「マジカカンファレンス2009」レポート―業務フローを誰でも簡単に書けるようにするために

2009年11月9日に開催されたマジカカンファレンス2009の様子についてレポートする。

「うちの会社の仕事の流れには無駄があるような気がする」――多くの人がそう思った経験があるだろう。⁠マジカ!」は、業務フローを誰でも簡単に書けるようにするために考案されたもの。病院の受付業務でいうと、⁠患者さんが来たら問診票に記入してもらい、窓口に提出してもらう」といった業務の流れを、数種類用意されているイラストの入ったカードに1コマずつ書き込み、それをつなぎ合わせていくことで業務フロー全体を記述する。非常に直感的なので、専門家ではないエンドユーザーにも簡単に業務フローを記述できる。

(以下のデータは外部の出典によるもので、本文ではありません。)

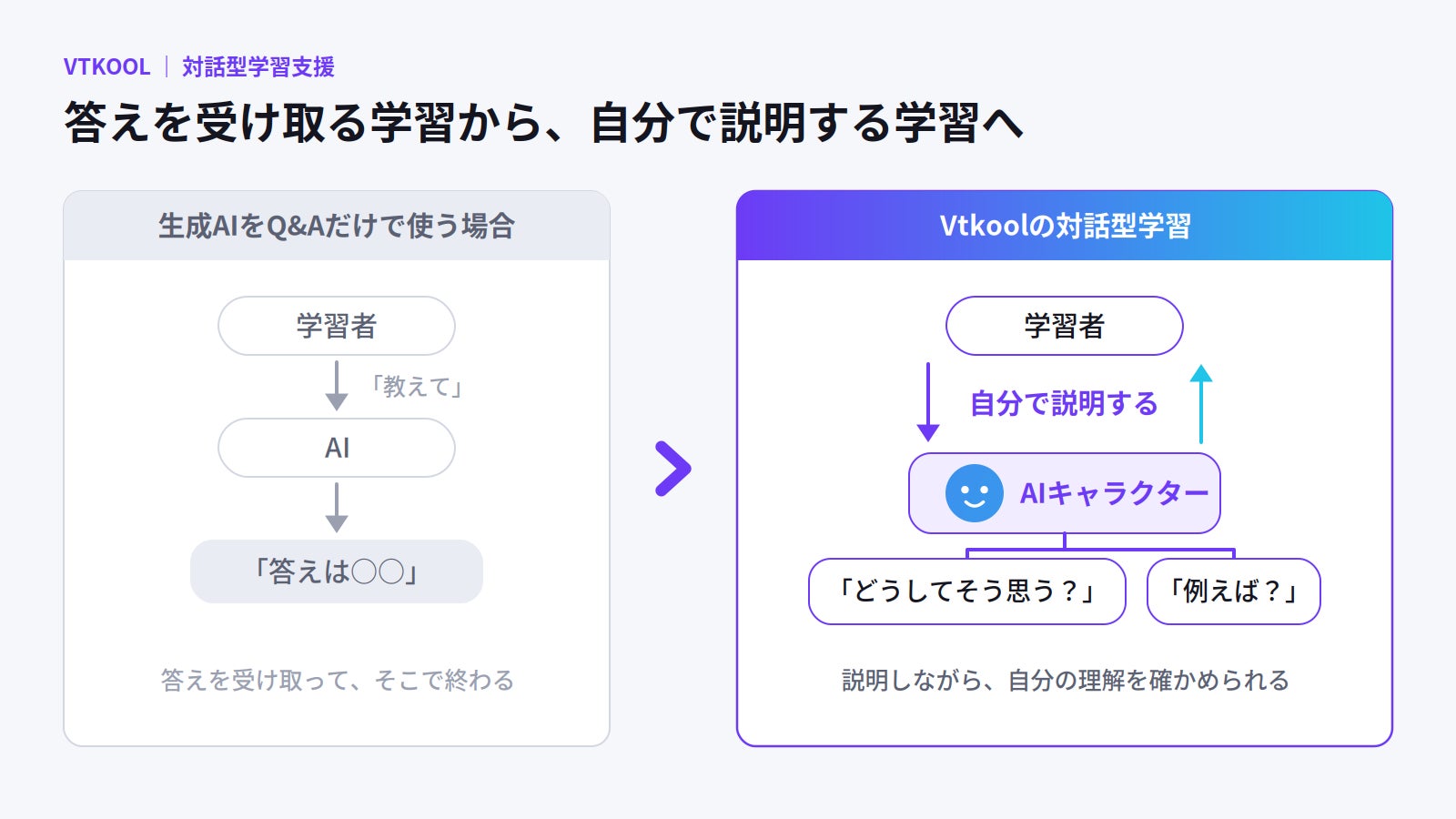Click the 生成AIをQ&Aだけで使う場合 panel header

[x=337, y=226]
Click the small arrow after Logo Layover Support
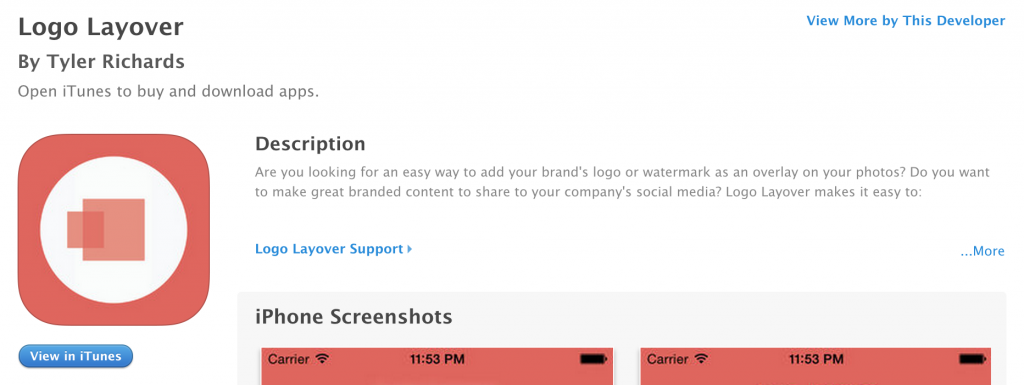This screenshot has width=1024, height=385. click(x=409, y=249)
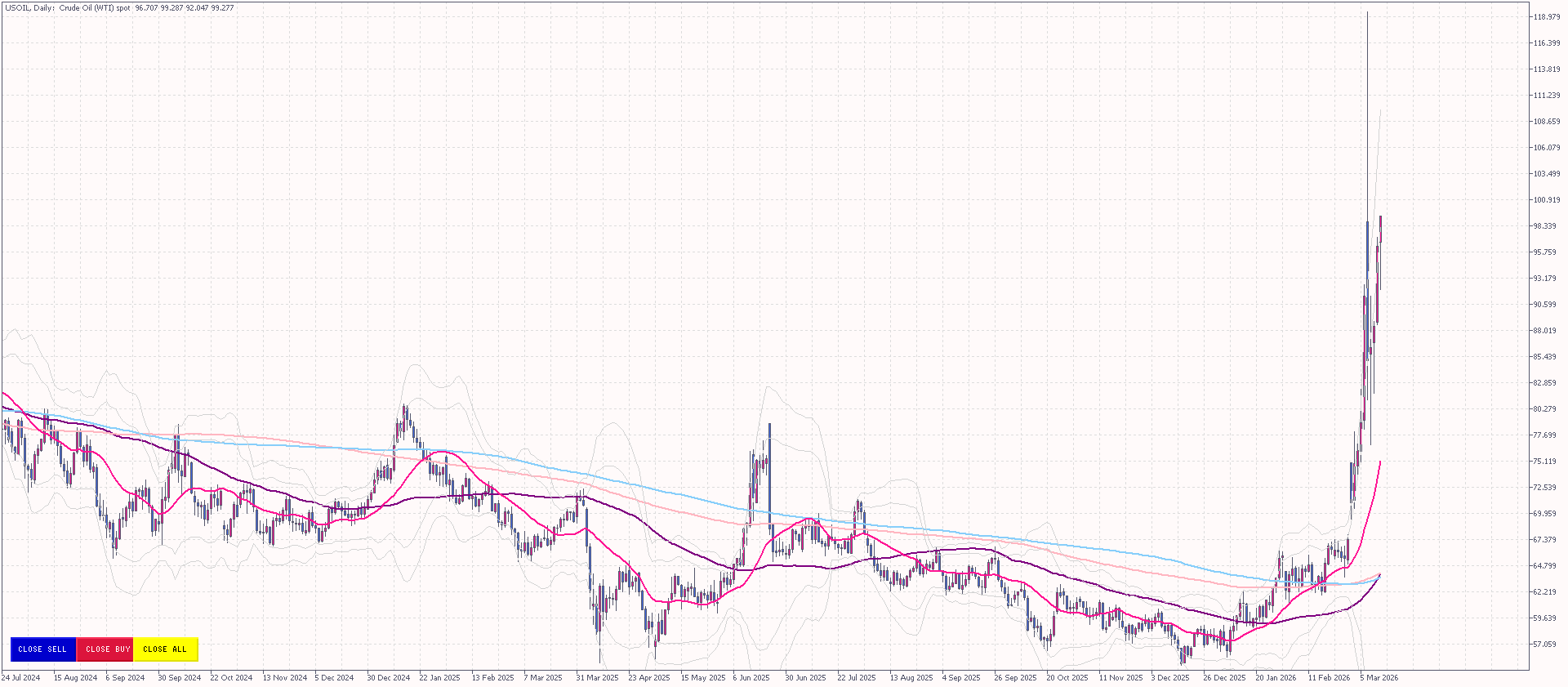Click the 90.599 price scale label

tap(1546, 305)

マジカ!は無償で公開されており、開発元の ⁠株)マジカジャパンが運営するサイトからダウンロードできるが、実際にどのように利用するのかを知りたい人も多いだろう。そのようなニーズに応えたのが、2009年11月9日に開催された「マジカカンファレンス2009」である。

マジカ!の魅力

最初の基調講演に登壇したマジカ!の生みの親である⁠株⁠マジカジャパン 代表取締役社長の羽生章洋氏は、業務フロー自体に問題があるのにそれに無理矢理対応することを繰り返すと、業務フローのさらなる複雑化や、社員の負担の増加など、負のスパイラルを生み出すことを指摘。業務フローの問題点を現場の人間が表現する方法として、⁠マジカ!」の魅力を解説した。

また、マジカ!の新しいバージョンを年末~年明けにリリースすると発表した。新しいマジカ!では、より業務フローを表現しやすくするさまざまな改善を行っていて、⁠書きやすい」⁠読みやすい」から「書きたい」⁠読みたい」へと進化するとのこと。

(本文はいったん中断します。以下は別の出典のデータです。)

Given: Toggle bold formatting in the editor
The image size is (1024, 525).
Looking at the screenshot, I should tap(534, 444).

写真1 ⁠株)マジカジャパン 代表取締役社長 羽生章洋氏
写真1 (株)マジカジャパン 代表取締役社長 羽生章洋氏

福岡県大野城市(おおのじょうし)市役所の事例

続いて登壇した福岡県大野城市 自治経営課 IT政策担当 森永希代美氏。

保健・福祉に関する手続きは処理が多く、複数の窓口を行ったり来たりしなければならない、というイメージを持つ方も多いだろう。これらの無駄をなくしたいと職員が考えていたときに出会ったのがマジカ!だったという。フローチャートを作ろうとして挫折した森永氏も、マジカ!であれば簡単に記述でき、かつ現場の人たちにも仕事の合間を利用して業務フローを無理なく書いてもらえたという。マジカ!によって洗い出された共通化できそうな業務を一元化したり、別の人が行える業務は分担するなどし、たくさんの無駄や遠回りをなくすことができたとのこと。講演中には実際に利用したマジカ!のシートも紹介され、実際利用するイメージがとてもつかみやすかった。

写真2 福岡県大野城市 自治経営課 IT政策担当 森永希代美氏
写真2 福岡県大野城市 自治経営課 IT政策担当 森永希代美氏

⁠株⁠ヌーラボの院内業務システムの事例

⁠株⁠ヌーラボ 代表取締役社長 橋本正徳氏は、病院の院内業務システムの事例を紹介した。病院では非常事態における例外的な処理があったり、システムが利用される状況が開発者にわかりづらいなど要件定義が難しい環境だが、マジカ!を利用することで、例外的な処理を明確に分けて定型的な部分のシステム化を行えたり、医療業務のイメージをつかむのに大変効果的だったという。マジカ!による業務フロー記述の説明は、6時間という短時間のミーティングで行えたとのこと。

写真3 ⁠株)ヌーラボ 代表取締役社長 橋本正徳氏
写真3 (株)ヌーラボ 代表取締役社長 橋本正徳氏

マジカ!と連携するソリューション

最後に、⁠株)クエステトラのマウス操作で簡単に業務フローを記述できるQuestetra BPM Suite、⁠株)ワディットのGUIでプロセスを定義するだけで、システムを作成可能なフレームワーク「Kailas」など、マジカ!と連携するソリューションが紹介された。また、⁠株)フライトシステムコンサルティングは⁠株⁠マジカジャパンと共同で、マジカ!や、UIに必要な項目を決定していくツールなどを利用してコンサルティングを提供していくとのこと。


マジカ!はエンドユーザにも業務フローを書きやすいという特徴のほか、現場の人間同士、システム開発を請け負う側と顧客側など、人と人とのコミュニケーションを促進する効果もある。この「相互理解」こそが、業務フローを記述する理由であると羽生氏は語った。